PURPOSE: Renal oncocytoma has been a focus of interest in urologic oncology. The biologic and molecular characteristics of this disease remains ill defined due to paucity of ideal in vitro model. In this present study a new cell line of human renal oncocytoma, CURO, has been established and characterized. MATERIALS AND METHOD: The CURO cells were cultured from tissues obtained from radical nephrectomy specimen of incidentally found renal oncocytoma. The cellular and molecular biological characleristics of CURO cells were analyzed.
RESULTS
CURO cells grew in monolayer with a rapid doubling time of 20 hours. The cells showed abundant mitochondria and well developed microvilli, and expressed cytokeratin, epithelial membrane antigen, and lectins of distal renal tubular and collecting duct origin.
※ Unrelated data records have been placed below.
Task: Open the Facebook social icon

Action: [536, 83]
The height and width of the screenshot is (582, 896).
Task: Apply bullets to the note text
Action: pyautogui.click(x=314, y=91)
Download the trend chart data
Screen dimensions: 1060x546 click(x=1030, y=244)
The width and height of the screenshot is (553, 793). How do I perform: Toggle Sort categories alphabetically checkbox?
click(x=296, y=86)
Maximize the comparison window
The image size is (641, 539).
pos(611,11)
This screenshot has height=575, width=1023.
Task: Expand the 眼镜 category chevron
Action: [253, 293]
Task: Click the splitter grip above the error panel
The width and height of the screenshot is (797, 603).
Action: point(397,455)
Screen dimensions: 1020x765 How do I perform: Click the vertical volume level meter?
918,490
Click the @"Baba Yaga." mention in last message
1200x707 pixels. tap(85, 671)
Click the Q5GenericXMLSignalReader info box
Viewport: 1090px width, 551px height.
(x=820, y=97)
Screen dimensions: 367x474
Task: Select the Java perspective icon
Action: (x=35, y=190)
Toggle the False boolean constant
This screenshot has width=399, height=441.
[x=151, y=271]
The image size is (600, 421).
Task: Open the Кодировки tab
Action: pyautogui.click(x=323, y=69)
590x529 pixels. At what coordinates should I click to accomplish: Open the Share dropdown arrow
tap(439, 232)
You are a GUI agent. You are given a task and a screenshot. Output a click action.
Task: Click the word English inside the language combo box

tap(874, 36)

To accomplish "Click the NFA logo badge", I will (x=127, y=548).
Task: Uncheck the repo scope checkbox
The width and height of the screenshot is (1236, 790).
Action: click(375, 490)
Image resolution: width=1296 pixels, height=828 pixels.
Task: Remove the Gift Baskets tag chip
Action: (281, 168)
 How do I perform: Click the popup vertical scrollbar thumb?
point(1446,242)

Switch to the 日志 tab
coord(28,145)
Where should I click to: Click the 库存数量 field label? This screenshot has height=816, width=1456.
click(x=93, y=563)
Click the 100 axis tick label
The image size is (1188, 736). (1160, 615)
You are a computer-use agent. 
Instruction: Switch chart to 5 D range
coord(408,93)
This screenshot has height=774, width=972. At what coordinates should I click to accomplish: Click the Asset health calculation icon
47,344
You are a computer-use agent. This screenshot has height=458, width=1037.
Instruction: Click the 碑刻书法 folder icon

The cells showed aneuploidy with high proportion of cells in G2+M phase(27%) on flow cytometric analysis. Karyotyping study revealed clonal heterogeneity: Majority showed normal 46XX, whereas, 12% of cells showed deletion or translocation of chromosome 19, but none of the cells showed abnormality of 3p. The cells neither showed mutation of p53 gene and nor expressed two major angiogenic factors of renal cell carcinoma: vascular endothelial growth factor and basic fibroblast growth factor. The CURO cells didn't show tumorigenecity in athymic nude mouse on either subcutaneous or subrenal capsular implantation.
CONCLUSIONS
The results of this study suggest that CURO may be a valuable model to study renal oncocytoma. Renal oncocytoma may be a benign tumor of distal renal tubular or collecting duct origin, but it may contain clone with high proliferative activity. Change of chromosome 19 may be a marker of development or proliferation of renal oncocytoma.